*DIRECTIONS*. Render the data from the line containing "This screenshot has width=1930, height=1191." through the end of the data, both ends included, as a Markdown table with the columns Row and Line, skipping blank lines and leaving out the pictures.

*EXCERPTED DATA*.
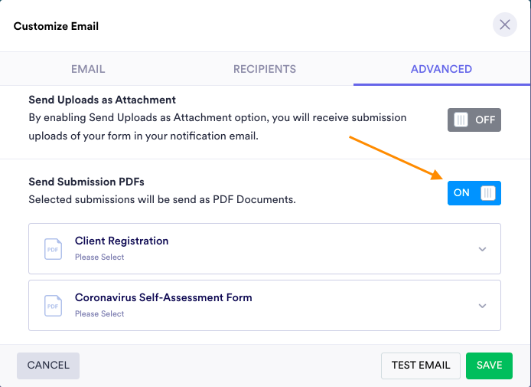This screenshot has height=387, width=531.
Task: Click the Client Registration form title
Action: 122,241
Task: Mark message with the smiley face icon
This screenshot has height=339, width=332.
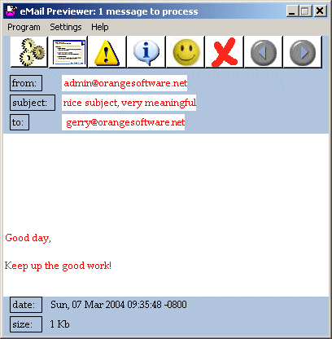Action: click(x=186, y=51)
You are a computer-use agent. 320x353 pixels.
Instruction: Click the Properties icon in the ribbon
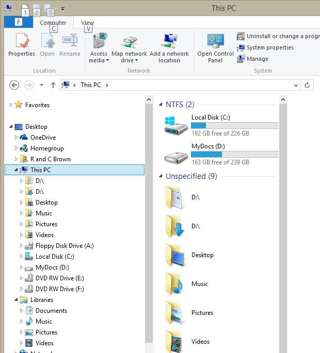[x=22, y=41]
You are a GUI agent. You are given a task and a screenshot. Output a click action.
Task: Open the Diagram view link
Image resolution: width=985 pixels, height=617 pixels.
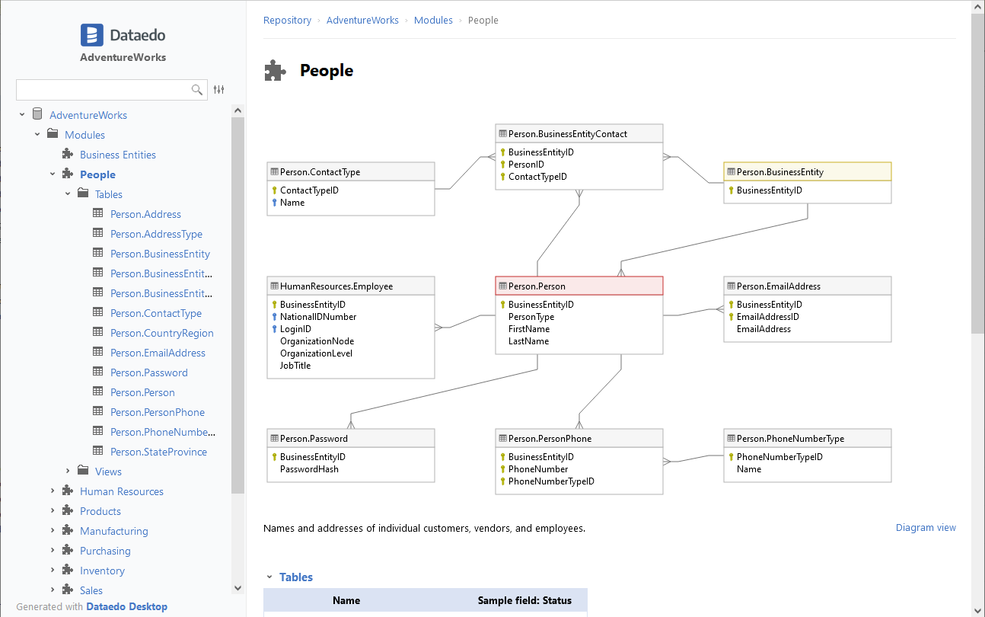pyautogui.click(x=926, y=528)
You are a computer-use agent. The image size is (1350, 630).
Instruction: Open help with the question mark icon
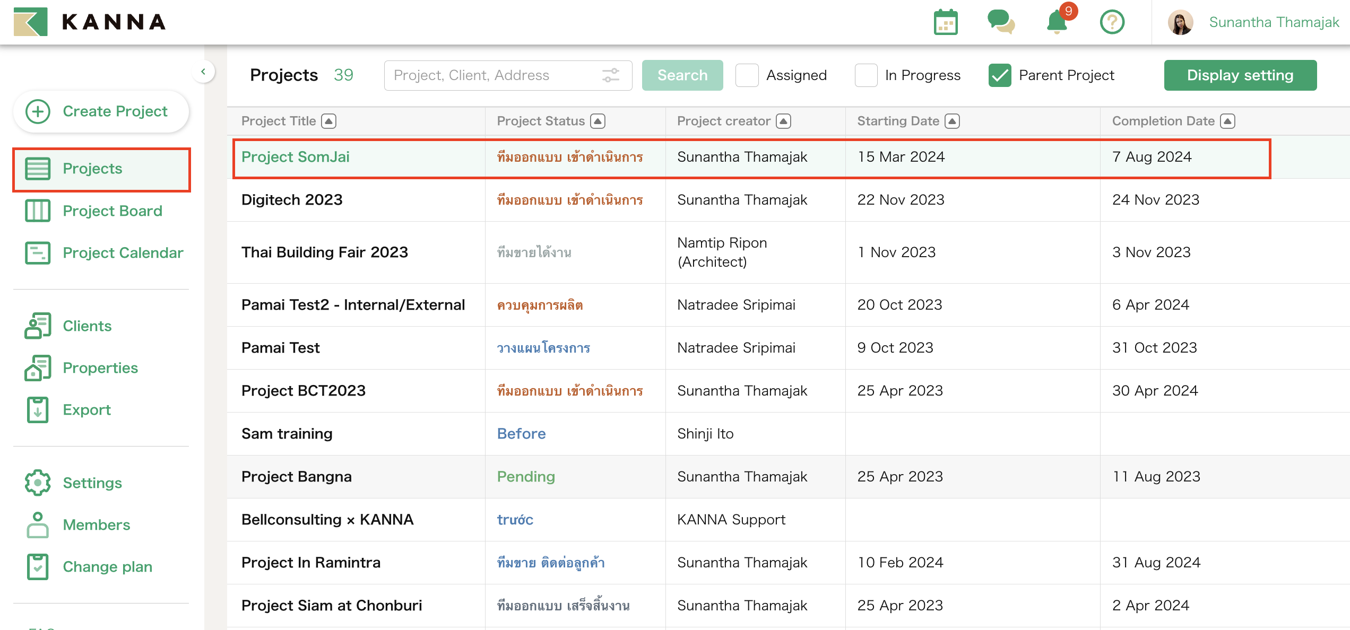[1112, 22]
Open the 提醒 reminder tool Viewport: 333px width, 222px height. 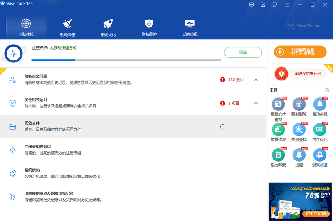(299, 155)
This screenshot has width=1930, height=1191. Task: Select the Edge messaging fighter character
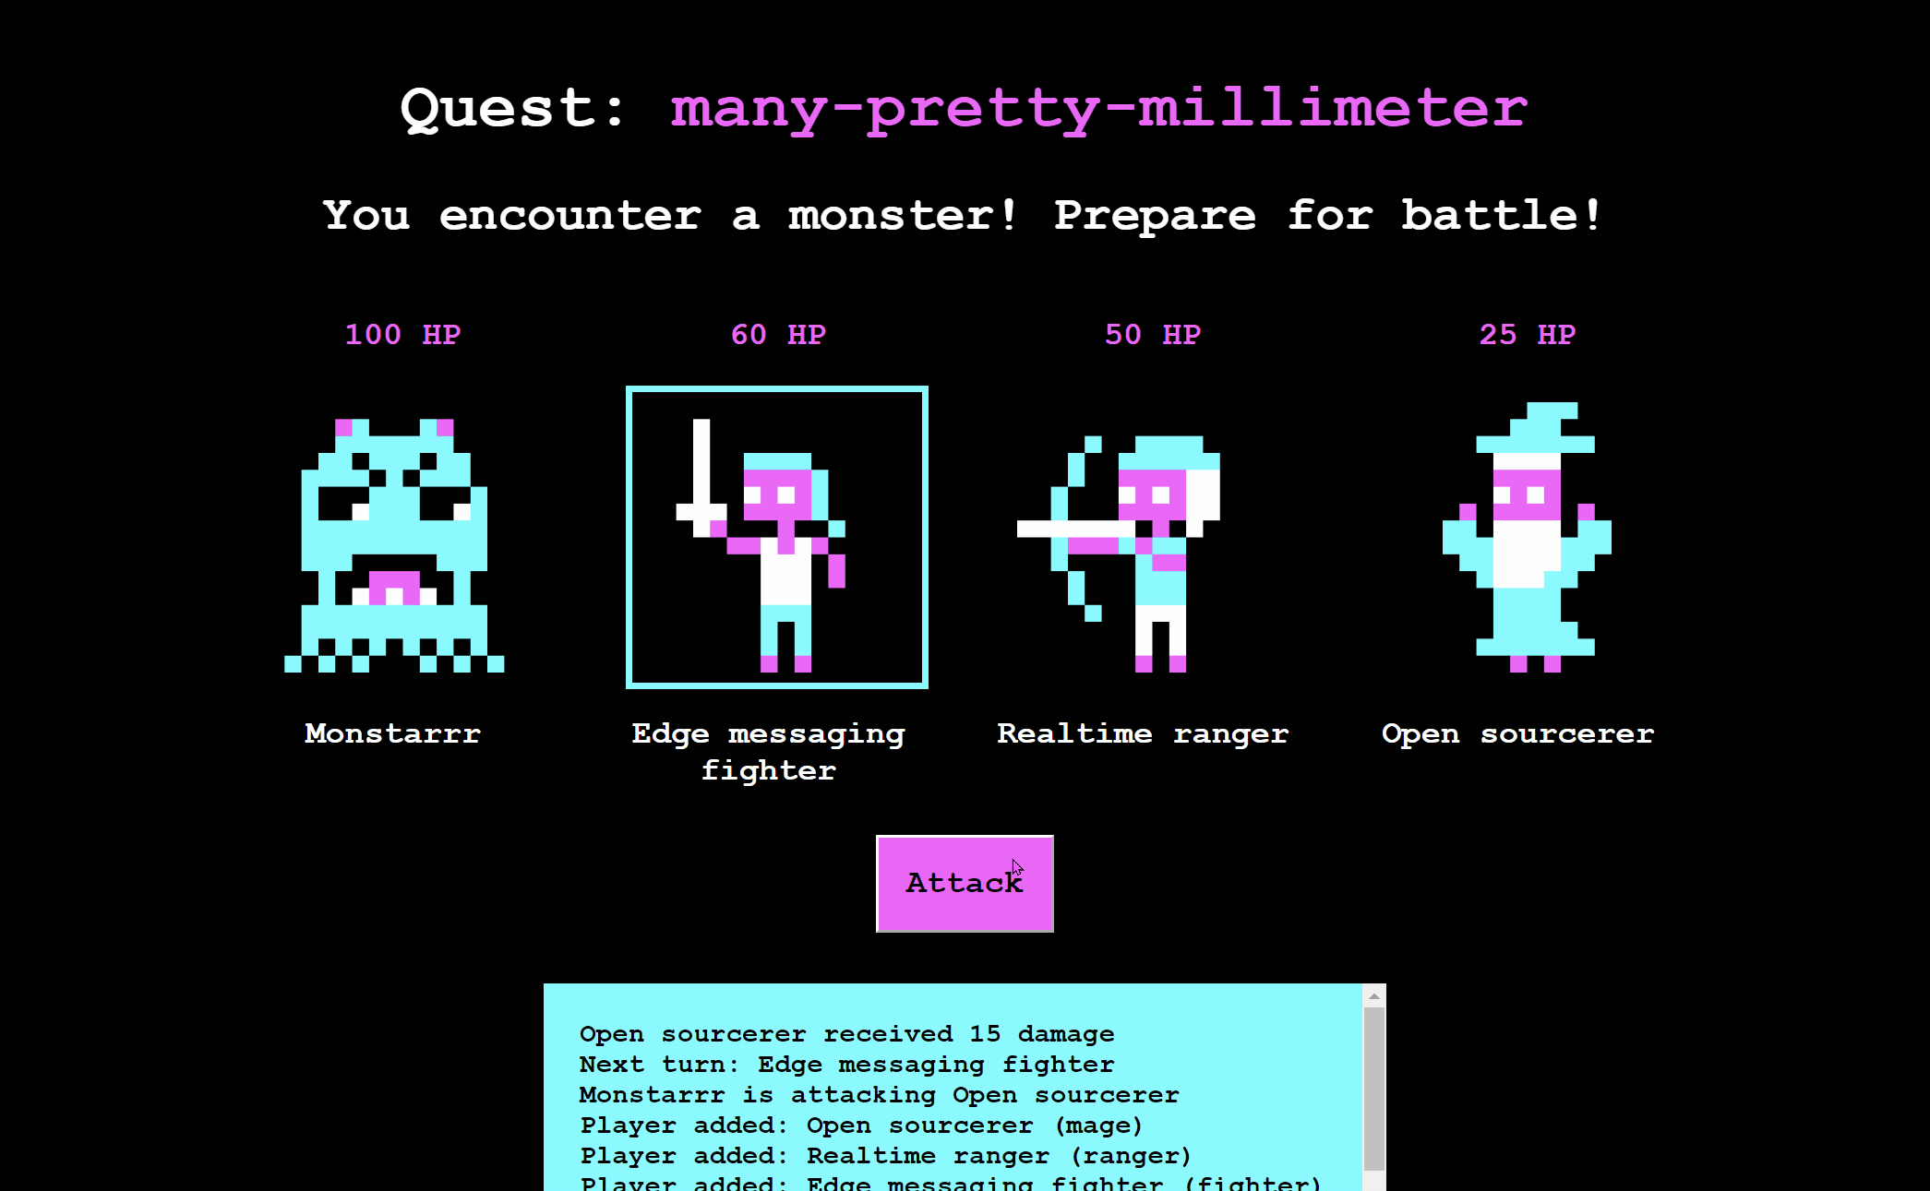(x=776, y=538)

*REPLY TO THE EXERCISE*.
| Row | Line |
|---|---|
| 1 | This screenshot has width=1930, height=1191. Task: Select the Edge messaging fighter character |
| 2 | (x=776, y=538) |